Editorial: Cheating problem needs addressing
As long as there have been schools, one problem consistently has confronted students and teachers: cheating. In the past, students have resorted to looking at each other’s papers, getting questions ahead of time and making cheat sheets. Without a doubt, that was considered cheating. But now that teachers have different academic integrity policies, the line between what is cheating and what isn’t is blurred more than ever.
What makes the idea of cheating most difficult to understand is that everyone has a different view of what cheating is. Professors need to clarify, at the start of each semester, what exactly they consider cheating to be. What is acceptable for one professor might not be acceptable for another. One professor may give out the questions before a test so that students know what to study, but the next professor might think that a student having the answers ahead of time is cheating. Professors with different views complicate the situation and make it harder for students to understand what is considered right and wrong.
These gray areas need to be sorted out so that appropriate punishments for cheating can be established. For example, let’s say that two students have the same class and same professor, but at different times, and they have a test. Student A, who has the test first, tells Student B a few things that were on the test. Some might consider that to be cheating because Student B is getting an advantage over the rest of the class. But some people might not, because even though Student B has been told some of the questions, he probably doesn’t have time to take advantage of this information. If Student B doesn’t consider that to be cheating, but he gets caught, is it still fair to punish him for doing something that he honestly believed wasn’t wrong?
On the other hand, some professors’ reluctance to come down hard on their students is understandable. Confronting a student about cheating can be emotional for the professor as well as the student. But a little more enforcement will go a long way to reduce the small, but widespread incidents of cheating at Rider.

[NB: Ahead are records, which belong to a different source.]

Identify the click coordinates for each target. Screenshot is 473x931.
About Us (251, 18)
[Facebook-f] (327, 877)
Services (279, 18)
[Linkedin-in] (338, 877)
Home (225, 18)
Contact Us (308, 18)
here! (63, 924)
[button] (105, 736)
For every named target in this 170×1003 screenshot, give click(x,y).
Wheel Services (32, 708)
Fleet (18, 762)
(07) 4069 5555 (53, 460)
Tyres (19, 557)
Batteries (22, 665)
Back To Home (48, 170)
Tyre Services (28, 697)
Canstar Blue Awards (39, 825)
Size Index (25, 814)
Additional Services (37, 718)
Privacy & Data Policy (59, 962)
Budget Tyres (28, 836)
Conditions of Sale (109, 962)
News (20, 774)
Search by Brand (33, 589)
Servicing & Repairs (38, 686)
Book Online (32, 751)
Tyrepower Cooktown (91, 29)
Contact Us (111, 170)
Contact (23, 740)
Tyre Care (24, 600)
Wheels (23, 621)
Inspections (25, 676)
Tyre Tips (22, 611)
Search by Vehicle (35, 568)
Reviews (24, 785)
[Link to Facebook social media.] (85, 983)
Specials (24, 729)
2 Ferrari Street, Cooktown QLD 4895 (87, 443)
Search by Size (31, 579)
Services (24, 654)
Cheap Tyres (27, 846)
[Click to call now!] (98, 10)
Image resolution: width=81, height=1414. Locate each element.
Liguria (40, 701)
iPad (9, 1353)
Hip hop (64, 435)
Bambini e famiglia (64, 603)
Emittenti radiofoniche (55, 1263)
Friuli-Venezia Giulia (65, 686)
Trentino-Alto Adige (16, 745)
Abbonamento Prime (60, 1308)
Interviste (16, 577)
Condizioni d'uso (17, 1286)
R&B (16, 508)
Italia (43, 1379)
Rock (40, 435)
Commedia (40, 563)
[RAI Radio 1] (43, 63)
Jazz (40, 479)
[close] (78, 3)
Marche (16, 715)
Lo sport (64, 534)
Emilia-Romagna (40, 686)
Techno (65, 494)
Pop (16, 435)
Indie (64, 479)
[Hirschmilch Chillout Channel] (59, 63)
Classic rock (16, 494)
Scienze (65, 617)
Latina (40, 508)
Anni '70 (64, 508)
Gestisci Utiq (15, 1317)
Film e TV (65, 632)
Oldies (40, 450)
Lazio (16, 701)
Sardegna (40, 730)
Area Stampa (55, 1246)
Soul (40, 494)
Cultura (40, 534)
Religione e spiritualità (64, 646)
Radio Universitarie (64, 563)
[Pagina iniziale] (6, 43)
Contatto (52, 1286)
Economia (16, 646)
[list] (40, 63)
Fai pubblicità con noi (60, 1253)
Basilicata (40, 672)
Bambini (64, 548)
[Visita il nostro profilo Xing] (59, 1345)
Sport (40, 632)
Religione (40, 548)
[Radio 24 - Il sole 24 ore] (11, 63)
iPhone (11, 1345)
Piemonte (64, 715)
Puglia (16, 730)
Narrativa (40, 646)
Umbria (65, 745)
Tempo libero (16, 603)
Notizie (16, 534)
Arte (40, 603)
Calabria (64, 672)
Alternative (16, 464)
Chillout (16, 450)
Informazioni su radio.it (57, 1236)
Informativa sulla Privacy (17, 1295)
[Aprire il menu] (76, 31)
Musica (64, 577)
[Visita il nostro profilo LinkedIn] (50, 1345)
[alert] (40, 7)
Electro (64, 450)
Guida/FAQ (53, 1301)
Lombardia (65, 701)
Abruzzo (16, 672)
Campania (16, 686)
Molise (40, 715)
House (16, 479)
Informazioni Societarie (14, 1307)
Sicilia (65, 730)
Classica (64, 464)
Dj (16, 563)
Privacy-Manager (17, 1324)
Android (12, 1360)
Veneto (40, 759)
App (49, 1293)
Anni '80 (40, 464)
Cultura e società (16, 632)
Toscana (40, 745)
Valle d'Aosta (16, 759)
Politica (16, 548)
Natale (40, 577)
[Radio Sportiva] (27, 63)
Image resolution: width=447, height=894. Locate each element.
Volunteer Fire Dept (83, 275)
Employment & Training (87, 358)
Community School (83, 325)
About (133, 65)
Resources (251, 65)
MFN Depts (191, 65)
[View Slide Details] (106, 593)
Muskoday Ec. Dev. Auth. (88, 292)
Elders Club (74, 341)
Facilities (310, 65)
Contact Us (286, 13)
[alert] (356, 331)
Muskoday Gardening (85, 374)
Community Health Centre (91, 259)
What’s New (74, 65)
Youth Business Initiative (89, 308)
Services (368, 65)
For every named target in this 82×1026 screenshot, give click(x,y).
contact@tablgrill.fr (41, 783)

In order to help, professors should be proactive when preparing tests. Looking at someone else’s paper is perhaps the oldest form of cheating and is still a popular way to get answers from another student. The temptation is always there, and professors need to realize that every student wants to succeed and get ahead. In order to stop this, different versions of a test should be given out so that no student has the exact same questions in the same order as the people surrounding him or her. If a student wants to look at another student’s paper, it will be impossible to get the right answer if the person on either side of him or her has totally different questions. While this would be more work for the professors to create extra tests, it would be easier to tell if students actually understand the material, or not.
Professors can design unique assignments for each student, break larger projects into separate parts that can be supervised, or use technology, like turnitin.com, to verify that students have actually written what they submit.
If students learn what is considered to be cheating and professors make it harder for students to cheat on assignments, then the gray areas on the entire subject will slowly begin to fade.